■ **Given passage**
┌──
Bad Political Arguments — American Thinker thinks the California(!) election was rigged for Biden

Timothy Bond
10 min readJul 2, 2021

Before I even start discussing this I want to acknowledge that there’s often very little point in digging into people’s elaborate numerical discussions of “evidence for election fraud” — people mostly have their existing beliefs on this stuff and aren’t really moving those beliefs, and those beliefs have very little to do with evidence anyway, and a lot more to do with political allegiance and so forth.

Having said that, I did notice this particular article was apparently getting enough traction to wind up on the front page of Memeorandum at some point this afternoon, which is way, way too much attention for something that’s so on-its-face ridiculous, so I decided to put on the ol’ hazmat suit and go wading into it.

If you didn’t click the link above, the article is in the American Thinker and it’s entitled “Did Biden Really Win California?” and goes on attempt to make the case that there’s statistical evidence of fraudulent results. On a side note, I don’t really know the publication very well — Wikipedia describes it as a “daily online magazine dealing with American politics from a conservative viewpoint”, and helpfully links to other articles with claims about the legitimacy of the election that I probably won’t take the time to discuss today.

Anyway, let’s get into the meat of the argument. The entire piece is based on Benford’s Law, which is a mathematical observation that the lead digit (i.e., first number) of values in a large data set tends to follow a certain distribution, where the most common value is 1 (30.1% of the time) followed by 2 (17.6%), followed by 3 (12.5%), and so on, until 9 is the least common (4.6%). If you want to dig into the math here you can follow the link to Wikipedia, but suffice to say I agree with the author of the piece that Benford’s Law is in fact a valid observation, and people do use it to detect fraud or made-up data — if you make up a bunch of “random numbers” they tend to actually not resemble real-world data and this is certainly one way in which you can test that.
└──
■ **Task details**
From the post on the California election claims, pull out everything from "Having said that, I" down to "to discuss today.", word for word. The lines after this have nothing to do with it.

■ **Data block**
┌──
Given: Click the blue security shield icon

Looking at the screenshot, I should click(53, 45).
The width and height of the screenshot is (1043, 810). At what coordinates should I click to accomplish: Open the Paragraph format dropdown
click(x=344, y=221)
└──
■ **Final answer**
Having said that, I did notice this particular article was apparently getting enough traction to wind up on the front page of Memeorandum at some point this afternoon, which is way, way too much attention for something that’s so on-its-face ridiculous, so I decided to put on the ol’ hazmat suit and go wading into it.

If you didn’t click the link above, the article is in the American Thinker and it’s entitled “Did Biden Really Win California?” and goes on attempt to make the case that there’s statistical evidence of fraudulent results. On a side note, I don’t really know the publication very well — Wikipedia describes it as a “daily online magazine dealing with American politics from a conservative viewpoint”, and helpfully links to other articles with claims about the legitimacy of the election that I probably won’t take the time to discuss today.